Is Your Brain Helping or Hurting Your Bottom Line?

Is Your Brain Helping or Hurting Your Bottom Line?

Have you ever been torn between two places to live, or different cars to buy, or which college to attend? The anguish you can endure making any one of these decisions can drive you out of your gourd, can’t it?

My wife had a friend who was torn between proposals from two different suitors. When she came over to hash out the differences between the two men, I eventually had to excuse myself and let the two women juggle the pros and cons of each potential husbands.  If Freud was correct that the inability to tolerate ambiguity is neurosis, I guess I was feeling too neurotic to hang in for the verdict. Either that or there was a game on.

But for many of us one of the toughest quandaries, and certainly one with ramifications for the future almost on a scale with whom you marry, is your investment decision process. Should you go with a value stock, a momentum stock, or one that, over the years, has paid out a generous dividend? And perhaps most vexing of all, what are you missing?

Should you invest based on facts and figures, or go with your gut feeling? Don’t kid yourself; professional investors struggle with the same ambivalence. Multibillionaire George Soros claims he’s often relied on pure “animal instinct” to make an investment decision. Meanwhile his son has revealed that often the elder Soros is guided by nothing more than a persistent back pain he takes as a signal he’s made a mistake.

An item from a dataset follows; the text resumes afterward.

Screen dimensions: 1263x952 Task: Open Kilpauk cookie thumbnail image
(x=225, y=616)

According to the relatively new science of neuroeconomics, alternatively called behavior economics, we put too much “untested faith” in ourselves when making investment decisions. Indeed, in a survey over eighty percent answered “yes” to the question, “You are better than most people at identifying market trends, or picking winning investments.”

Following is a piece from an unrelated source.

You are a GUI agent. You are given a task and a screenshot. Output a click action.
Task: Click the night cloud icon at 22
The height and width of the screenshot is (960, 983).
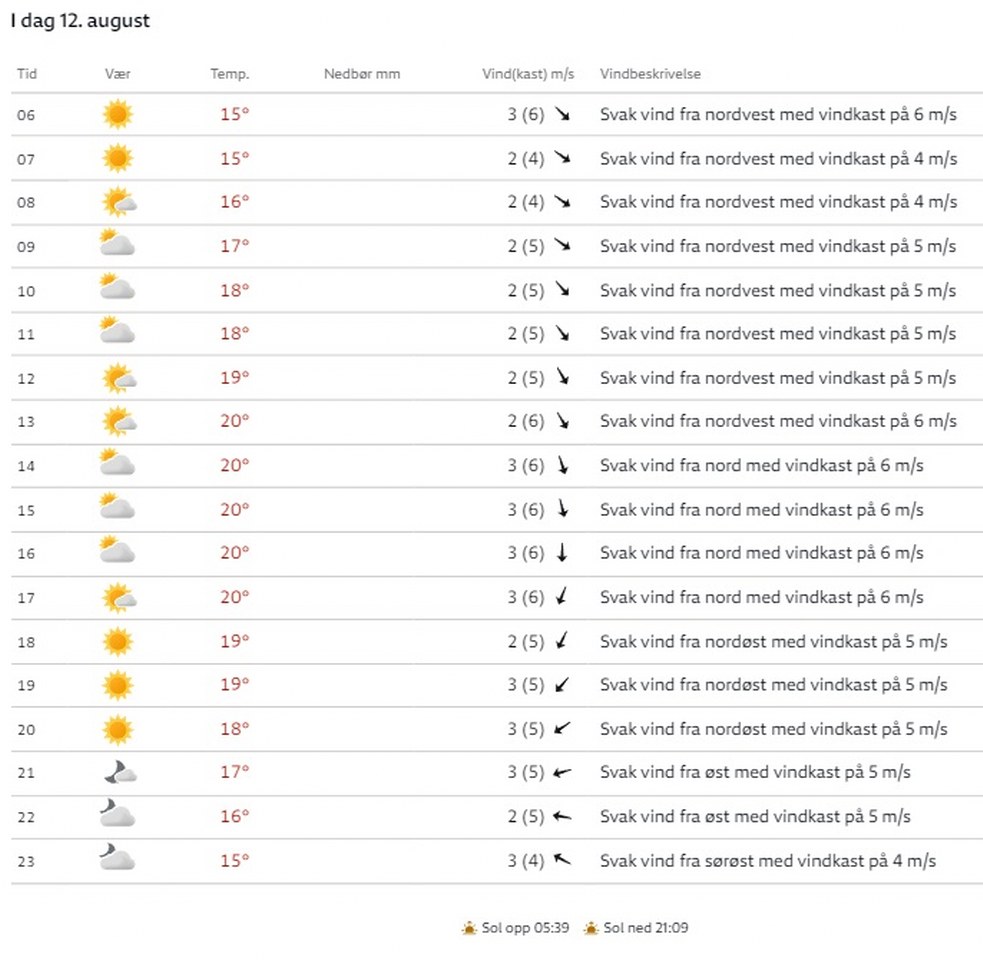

But if you think a totally rational approach to investing is usually more reliable than the Soros back-ache test, you’ve got another think coming. In his provocative 2007 book, Your Money and Your Brain: How the New Science of Neuroeconomics Can Help Make You Rich, financial journalist Jason Zweig dispels many of the cherished myths about what it takes to be a successful investor.

For instance, if you think smarter people make more money, Zweig reminds readers how the great Sir Isaac Newton was wiped out in a stock market crash in 1720. Apparently he was less familiar with certain types of gravity.

Oh, and do you think the more work you put into investing, the more money you’ll make? Not according to Zweig, who claims, “[P]rofessional investors on average do not outperform amateurs.”

It’s all a matter of understanding who you are as an investor and how the human brain works. Zweig reports that the science of neuroeconomics shows, “A monetary loss or gain is not just a financial or psychological outcome, but a biological change that has profound physical effects on the brain and body….” This same science shows that financial losses are processed in the same part of the brain that forces us to respond to mortal danger.  No wonder you’re stressed; it really does feel like a Mack truck headed right at you.

For sure, Zweig’s book offers many pearls of wisdom, like how to read an annual proxy statement, and even the Chairman’s letter to the stockholders in the annual report “with your emotional eyes open.” And I have little doubt if you read this book, and other popular works on applied neureconomics, you’ll become a cannier investor.

But it’s also worth considering that maybe people see themselves as taking an “intelligent” approach are simply trying to out-think immutable facts. The chances of getting rich quick are small, and the tried-and-true path of plodding along, keeping at it, and particularly, making sure you’re genuinely diversified, is the real way to end up richer than you started.  But true diversification, the kind that protects you from market upheavals and sudden downturns, isn’t about having both stocks and bonds.  Paper tied to the market is paper tied to the market.

Ensuring your paper is buttressed by tangible assets that have inherent value lets you protect your portfolio both from outside disasters and from rational and irrational mistakes. Because it’s inversely correlated to both stocks and the dollar, gold is where investors, including George Soros, turn to recover from their own impulsiveness as well as the irrational moves of markets and market makers (and breakers).